Data has transcended a number of industries, helping companies, athletes and even politicians perform better.
Cricket, England’s national sport and India’s most popular pastime, has become one of the word’s most lucrative games. The Indian Premier League is now valued at $7.2 billion, making it one of the most profitable leagues in the world.
It’s also one of the most data-rich sports in the world, with Hawk-Eye a longstanding partner. Used mainly to officiate LBW violations, cricket was one of the first sports to adopt technology to help officiate matches.
When England’s cricket team crashed out of this year’s World Cup in Australia, they were accused of being lacklustre and not up to the level of previous teams which had gone through to the final.
England’s Head Coach Peter Moores caused a social media backlash when he reflected on his side’s defeat by saying, ‘We will have a look at the data’. Although I am sure some would see Moores’ comments as justifiable or even positive, many believed that he should spend less time looking at his computer and more time actually coaching his players.
The English cricket team’s first foray into data was in 2005 when they beat Australia to reclaim the Ashes.

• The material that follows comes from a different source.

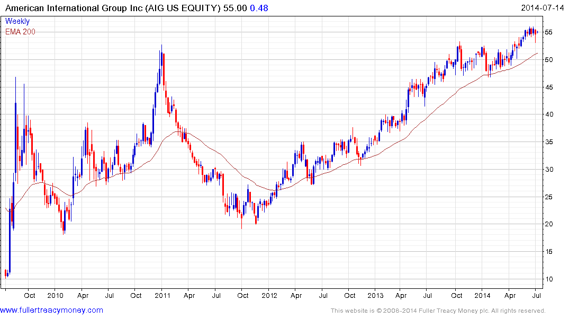The height and width of the screenshot is (318, 569).
Task: Select the 2013 label on the time axis
Action: click(x=376, y=295)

Reflecting on that victory, Damian Smith, the head of IT at the England and Wales Cricket Board joked, ‘I rather tenuously claim to have won the Ashes in 2005’.
Now, the English Cricket Board (ECB) uses data to analyse almost every aspect of the game, whether that be looking at the angle at which a ball is bowled or the consistency of a batsman’s shots.

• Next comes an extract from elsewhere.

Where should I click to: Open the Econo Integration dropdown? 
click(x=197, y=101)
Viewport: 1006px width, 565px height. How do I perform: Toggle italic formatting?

Smith, who joined the ECB a couple of years ago after stints in banking and defence, sees the importance of data continuing to rise and whilst he doesn’t think that we’ll get to a stage where data is picking teams for coaches, he sees it impacting the sport in a positive manner.
The use of data and analytics in cricket demonstrates the amount of traction the technology has. As an extension of this, it’s predicted that amateur teams could start to look into analytics as well, allowing players at the grassroots level to get used to analytics before they hit the big-time.
With this in mind, it seems that there really is no limit to the impact that analytics could have.